"""

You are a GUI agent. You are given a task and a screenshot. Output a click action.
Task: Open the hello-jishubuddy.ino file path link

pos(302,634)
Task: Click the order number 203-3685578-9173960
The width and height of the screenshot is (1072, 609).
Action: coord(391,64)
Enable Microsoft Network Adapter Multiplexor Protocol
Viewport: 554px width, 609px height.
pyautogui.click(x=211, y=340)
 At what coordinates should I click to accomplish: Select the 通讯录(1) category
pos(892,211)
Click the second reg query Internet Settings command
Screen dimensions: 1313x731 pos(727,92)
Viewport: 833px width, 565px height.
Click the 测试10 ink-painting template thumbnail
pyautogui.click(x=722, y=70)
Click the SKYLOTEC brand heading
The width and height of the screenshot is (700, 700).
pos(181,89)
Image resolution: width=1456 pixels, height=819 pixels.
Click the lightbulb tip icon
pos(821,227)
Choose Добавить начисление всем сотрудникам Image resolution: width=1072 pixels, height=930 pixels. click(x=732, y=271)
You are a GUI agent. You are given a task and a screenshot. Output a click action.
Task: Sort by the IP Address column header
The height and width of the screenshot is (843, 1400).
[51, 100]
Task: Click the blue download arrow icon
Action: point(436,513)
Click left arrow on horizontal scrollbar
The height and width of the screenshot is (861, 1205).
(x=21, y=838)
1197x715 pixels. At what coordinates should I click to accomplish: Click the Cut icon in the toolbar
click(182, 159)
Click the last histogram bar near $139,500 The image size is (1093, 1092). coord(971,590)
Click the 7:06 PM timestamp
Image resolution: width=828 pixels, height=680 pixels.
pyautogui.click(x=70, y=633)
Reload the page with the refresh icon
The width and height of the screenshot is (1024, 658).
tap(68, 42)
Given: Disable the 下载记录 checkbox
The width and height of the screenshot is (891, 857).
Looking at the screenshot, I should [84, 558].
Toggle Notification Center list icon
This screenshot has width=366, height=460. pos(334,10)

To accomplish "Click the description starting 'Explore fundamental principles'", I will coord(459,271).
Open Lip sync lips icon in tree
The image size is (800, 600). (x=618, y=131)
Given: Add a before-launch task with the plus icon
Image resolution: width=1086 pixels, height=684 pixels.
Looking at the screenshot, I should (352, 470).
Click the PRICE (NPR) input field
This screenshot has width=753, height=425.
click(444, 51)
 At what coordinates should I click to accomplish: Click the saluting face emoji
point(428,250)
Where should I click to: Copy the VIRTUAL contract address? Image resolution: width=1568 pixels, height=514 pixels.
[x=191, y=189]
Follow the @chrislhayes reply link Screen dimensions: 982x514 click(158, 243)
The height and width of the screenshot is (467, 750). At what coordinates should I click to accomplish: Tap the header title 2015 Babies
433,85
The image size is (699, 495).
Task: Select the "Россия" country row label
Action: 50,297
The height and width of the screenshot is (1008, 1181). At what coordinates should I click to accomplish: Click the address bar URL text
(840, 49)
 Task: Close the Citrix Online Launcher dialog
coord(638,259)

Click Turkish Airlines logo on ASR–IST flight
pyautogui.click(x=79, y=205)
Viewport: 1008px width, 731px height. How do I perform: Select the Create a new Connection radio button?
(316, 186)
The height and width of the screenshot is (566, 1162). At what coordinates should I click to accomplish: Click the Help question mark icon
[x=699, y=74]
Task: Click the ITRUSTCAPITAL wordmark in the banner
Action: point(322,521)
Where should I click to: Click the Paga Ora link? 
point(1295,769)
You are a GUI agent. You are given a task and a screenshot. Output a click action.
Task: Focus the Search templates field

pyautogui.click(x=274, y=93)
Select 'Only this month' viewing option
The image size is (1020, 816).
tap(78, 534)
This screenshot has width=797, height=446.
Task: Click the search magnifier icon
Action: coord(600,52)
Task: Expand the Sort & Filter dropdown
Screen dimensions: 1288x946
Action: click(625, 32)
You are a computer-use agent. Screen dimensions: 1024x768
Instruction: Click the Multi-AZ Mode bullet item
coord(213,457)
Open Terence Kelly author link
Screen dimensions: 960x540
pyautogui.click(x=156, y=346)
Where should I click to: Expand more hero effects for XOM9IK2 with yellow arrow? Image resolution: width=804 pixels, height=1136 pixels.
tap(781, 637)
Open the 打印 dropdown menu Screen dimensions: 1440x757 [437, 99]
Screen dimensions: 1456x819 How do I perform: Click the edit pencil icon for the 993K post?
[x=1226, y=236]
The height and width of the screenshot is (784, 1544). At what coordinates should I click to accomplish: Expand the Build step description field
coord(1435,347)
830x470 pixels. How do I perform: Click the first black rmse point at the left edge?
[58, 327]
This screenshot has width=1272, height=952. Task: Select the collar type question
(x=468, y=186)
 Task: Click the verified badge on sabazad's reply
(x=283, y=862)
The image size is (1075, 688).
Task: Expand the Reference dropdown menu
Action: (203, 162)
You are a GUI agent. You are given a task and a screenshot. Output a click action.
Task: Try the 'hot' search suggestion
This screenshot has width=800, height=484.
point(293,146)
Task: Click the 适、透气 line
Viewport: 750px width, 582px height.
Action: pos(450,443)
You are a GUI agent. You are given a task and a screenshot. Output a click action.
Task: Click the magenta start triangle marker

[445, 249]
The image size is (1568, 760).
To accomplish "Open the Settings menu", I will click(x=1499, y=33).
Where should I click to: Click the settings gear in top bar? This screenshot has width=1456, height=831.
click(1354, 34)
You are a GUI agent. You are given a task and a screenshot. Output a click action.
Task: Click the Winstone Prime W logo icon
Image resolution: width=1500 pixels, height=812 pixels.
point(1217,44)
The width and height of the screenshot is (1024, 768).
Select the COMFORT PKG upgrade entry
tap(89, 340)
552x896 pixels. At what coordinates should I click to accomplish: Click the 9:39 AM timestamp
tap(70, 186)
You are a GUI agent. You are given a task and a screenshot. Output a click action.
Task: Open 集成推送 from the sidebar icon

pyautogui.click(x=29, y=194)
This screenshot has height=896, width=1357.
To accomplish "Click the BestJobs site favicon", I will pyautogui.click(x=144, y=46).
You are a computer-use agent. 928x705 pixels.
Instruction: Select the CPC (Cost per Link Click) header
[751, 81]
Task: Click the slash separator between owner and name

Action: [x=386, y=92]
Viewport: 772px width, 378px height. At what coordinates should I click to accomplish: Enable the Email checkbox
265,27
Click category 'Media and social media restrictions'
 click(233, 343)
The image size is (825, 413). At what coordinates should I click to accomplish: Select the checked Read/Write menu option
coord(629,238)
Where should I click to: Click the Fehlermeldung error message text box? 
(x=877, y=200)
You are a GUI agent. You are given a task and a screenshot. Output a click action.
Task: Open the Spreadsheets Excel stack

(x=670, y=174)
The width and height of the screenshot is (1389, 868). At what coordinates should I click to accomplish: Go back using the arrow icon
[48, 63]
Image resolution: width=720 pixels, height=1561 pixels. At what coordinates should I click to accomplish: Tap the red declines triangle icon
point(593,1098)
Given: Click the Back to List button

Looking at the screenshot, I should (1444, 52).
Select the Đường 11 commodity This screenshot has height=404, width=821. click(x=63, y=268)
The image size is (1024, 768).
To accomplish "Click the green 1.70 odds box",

"""

### What you have to do:
The result is a copy of every line above where the word "will" shows up.

### Answer section:
To accomplish "Click the description starting 'Explore fundamental principles'", I will coord(459,271).
To accomplish "Open the Settings menu", I will click(x=1499, y=33).
To accomplish "Click the BestJobs site favicon", I will pyautogui.click(x=144, y=46).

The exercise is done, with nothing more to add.